Les « parens qui le négligent, » c’est d’abord Ernest-Auguste, à qui la neutralité avait réussi et qui vivait tranquille et heureux dans son évêché, plus occupé du passage des canards sauvages que de celui des soldats français : « Ernest-Auguste se divertit à la chasse, annonçait sa femme, et moi, je travaille à des meubles… Jusqu’à cette heure, tout ce qui appartient à Ernest-Auguste a été fort respecté[2]. »

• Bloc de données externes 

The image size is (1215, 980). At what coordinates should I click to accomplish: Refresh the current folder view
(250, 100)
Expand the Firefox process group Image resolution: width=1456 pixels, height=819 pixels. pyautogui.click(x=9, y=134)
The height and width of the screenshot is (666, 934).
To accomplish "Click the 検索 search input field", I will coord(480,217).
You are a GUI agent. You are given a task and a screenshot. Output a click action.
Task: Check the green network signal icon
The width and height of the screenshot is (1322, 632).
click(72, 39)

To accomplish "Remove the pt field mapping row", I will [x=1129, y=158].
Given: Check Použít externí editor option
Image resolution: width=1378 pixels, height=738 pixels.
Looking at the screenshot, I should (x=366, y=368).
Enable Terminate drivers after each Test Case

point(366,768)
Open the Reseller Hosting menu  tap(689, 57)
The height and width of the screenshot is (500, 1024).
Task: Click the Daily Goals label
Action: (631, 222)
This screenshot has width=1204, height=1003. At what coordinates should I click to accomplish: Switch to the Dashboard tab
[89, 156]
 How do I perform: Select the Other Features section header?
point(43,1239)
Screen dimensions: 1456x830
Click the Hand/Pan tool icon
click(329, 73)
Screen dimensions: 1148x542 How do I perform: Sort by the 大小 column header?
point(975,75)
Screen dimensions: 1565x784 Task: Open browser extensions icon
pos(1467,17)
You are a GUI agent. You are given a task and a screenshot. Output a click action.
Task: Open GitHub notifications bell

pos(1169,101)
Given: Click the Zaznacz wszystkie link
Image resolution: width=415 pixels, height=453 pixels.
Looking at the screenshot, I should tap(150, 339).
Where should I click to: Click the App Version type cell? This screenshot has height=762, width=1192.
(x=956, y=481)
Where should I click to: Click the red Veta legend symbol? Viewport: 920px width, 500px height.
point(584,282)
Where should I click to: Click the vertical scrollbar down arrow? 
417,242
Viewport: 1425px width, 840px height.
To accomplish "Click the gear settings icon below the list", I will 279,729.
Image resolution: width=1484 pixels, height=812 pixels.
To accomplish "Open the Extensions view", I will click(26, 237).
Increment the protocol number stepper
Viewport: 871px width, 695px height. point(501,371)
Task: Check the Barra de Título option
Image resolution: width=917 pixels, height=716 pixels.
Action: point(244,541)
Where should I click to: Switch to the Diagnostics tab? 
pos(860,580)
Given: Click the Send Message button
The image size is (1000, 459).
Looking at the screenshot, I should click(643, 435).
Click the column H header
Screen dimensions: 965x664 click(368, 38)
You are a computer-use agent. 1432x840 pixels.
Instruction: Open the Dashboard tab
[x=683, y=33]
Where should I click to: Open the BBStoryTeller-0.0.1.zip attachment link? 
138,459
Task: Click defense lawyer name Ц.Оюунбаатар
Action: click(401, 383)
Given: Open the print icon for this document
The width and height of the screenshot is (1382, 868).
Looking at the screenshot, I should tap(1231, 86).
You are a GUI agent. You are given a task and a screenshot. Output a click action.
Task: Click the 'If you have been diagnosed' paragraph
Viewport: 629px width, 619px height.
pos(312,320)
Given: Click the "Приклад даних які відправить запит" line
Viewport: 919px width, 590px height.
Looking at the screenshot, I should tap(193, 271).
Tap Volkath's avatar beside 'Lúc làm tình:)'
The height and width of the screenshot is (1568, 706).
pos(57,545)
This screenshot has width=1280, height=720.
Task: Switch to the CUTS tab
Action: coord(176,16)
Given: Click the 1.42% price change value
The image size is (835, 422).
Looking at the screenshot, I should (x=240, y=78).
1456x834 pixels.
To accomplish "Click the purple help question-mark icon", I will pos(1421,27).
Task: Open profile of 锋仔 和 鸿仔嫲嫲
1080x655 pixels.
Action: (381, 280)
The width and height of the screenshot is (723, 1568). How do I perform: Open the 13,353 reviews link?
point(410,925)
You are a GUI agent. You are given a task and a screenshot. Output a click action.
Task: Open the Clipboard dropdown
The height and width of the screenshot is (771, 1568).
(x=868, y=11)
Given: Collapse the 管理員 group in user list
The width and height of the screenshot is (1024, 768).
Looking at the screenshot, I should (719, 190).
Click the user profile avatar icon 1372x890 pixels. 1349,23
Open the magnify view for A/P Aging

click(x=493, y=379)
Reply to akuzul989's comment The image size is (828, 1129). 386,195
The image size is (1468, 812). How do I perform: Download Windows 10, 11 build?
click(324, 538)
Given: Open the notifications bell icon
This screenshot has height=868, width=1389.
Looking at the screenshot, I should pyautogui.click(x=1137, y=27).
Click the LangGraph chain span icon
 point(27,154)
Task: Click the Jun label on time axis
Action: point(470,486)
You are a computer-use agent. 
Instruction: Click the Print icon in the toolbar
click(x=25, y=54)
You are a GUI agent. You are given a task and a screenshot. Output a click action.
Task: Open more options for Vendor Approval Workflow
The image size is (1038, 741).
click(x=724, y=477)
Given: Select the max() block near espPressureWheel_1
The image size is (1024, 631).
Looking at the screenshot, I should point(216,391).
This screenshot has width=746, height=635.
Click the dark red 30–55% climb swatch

C’est aussi, c’est surtout Liselotte, dont la conduite décevait et irritait l’Electeur. Qu’avait-elle fait pour lui depuis son mariage ? Rien. Elle était continuellement avec le Roi, et pas une fois elle n’avait glissé un mot utile, provoqué un conseil salutaire. Il semblait que ce fût un parti pris. La duchesse Sophie s’étonnait aussi de la trouver si peu secourable. Mieux renseignés sur Louis XIV, le frère et la sœur auraient compris la réserve de Madame. Le Roi n’entendait pas que les femmes se mêlassent d’affaires. Il avait gardé un trop mauvais souvenir de leur entrée tapageuse dans la politique au temps de sa jeunesse, alors que le bataillon des Frondeuses poussait à la guerre civile pour le plaisir, pour avoir des aventures. Louis XIV était capable de faire des exceptions ; il en avait fait une pour sa première belle-sœur, et Mme de Maintenon en sera une autre ; mais il n’avait pas de raison d’en faire pour la seconde Madame, qui ne comprenait goutte à aucune espèce d’affaire, et ne s’en cachait pas. Liselotte aurait été très mal venue à se montrer curieuse

  1. Le traité est du 18 mai 1674.
  2. A Charles-Louis, lettres du 7 novembre 1674 et du 19 juin 1675.